RetailMeNot is an example of how a company can grow from upstart to market leader with patient investors and an idea that can scale. Led by entrepreneur Cotter Cunningham, the company raised millions in venture capital and private equity, and grew by acquiring smaller websites. It went on to raise $191 million in its IPO.

Today, the company has 500 employees, most of them in Austin at the RetailMeNot’s headquarters on Congress Avenue.

Cotter Cunningham, founder of Austin-based RetailMeNot.

When the sale was announced, Cunningham called it “an exciting and important milestone for RetailMeNot.”

“Not only are we delivering an immediate and significant cash premium to our stockholders, but we are also advancing our goal of becoming a leading savings destination for consumers,” he said.

Now, it will soon have a new owner with deep pockets, making it possible for RetailMeNot to accelerate its growth, hire more people and break into new markets.

That, at least, has been the case of HomeAway. Since the sale to Seattle-based Expedia, the company says it has grown its local workforce. (Now that it’s part of Expedia, the company doesn’t disclose Austin employment. At the time of the sale, it had 1,900 employees, including about 1,100 in Austin.)

“The acquisition allowed us to heavily invest in our transition from a sales-driven advertising platform to a tech-driven e-commerce business,” said John Kim, HomeAway’s president. “HomeAway has increased its hiring pace in Austin and is focused on top talent in the Austin market.”

Ripple effects

Successful public companies create ripple effects that are vital to the startup ecosystem, said HomeAway co-founder Brian Sharples, who led the company through an IPO in 2011 and oversaw the Expedia acquisition before stepping down last year.

HomeAway co-founder Brian Sharples has now launched Twyla, a new site that sells limited edition artwork.

“A break-out tech company ultimately inspires a lot of other people who see the success and then go out and try to do it themselves,” said Sharples, who is now co-founder and chairman of Austin online art marketplace Twyla.

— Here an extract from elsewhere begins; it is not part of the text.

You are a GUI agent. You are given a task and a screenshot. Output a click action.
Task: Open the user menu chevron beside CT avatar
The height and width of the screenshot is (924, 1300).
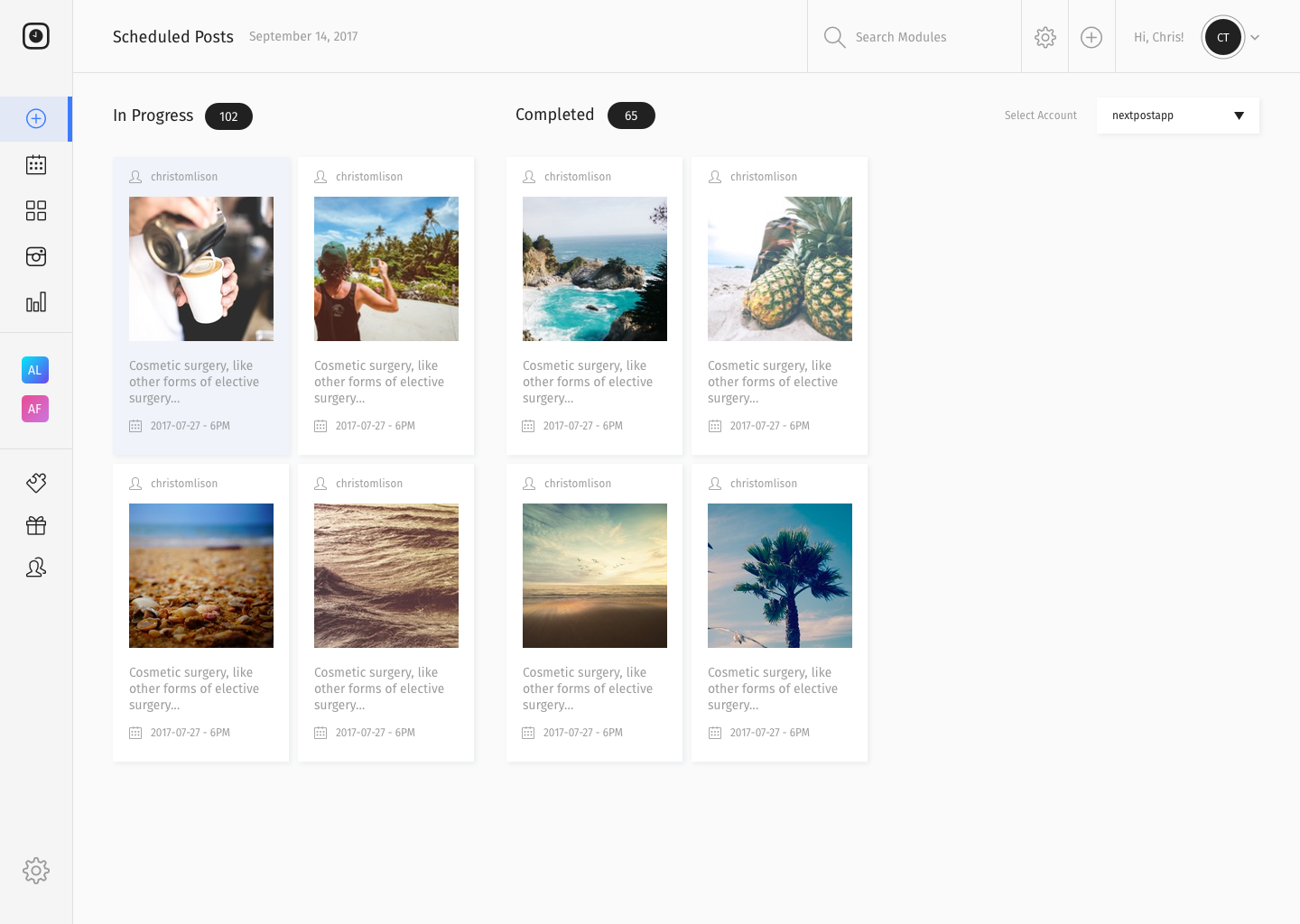coord(1255,37)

Sharples said that in recent years, at least two dozen people have left HomeAway to start new businesses or become senior executives in new companies that are growing.

Sharples said he believes Austin is positioned for another home run.

“I think it’s a good thing for every few years to have that kind of company, and there are companies I see with that potential,” he said. “One thing is for sure, when it happens, everybody feels it.”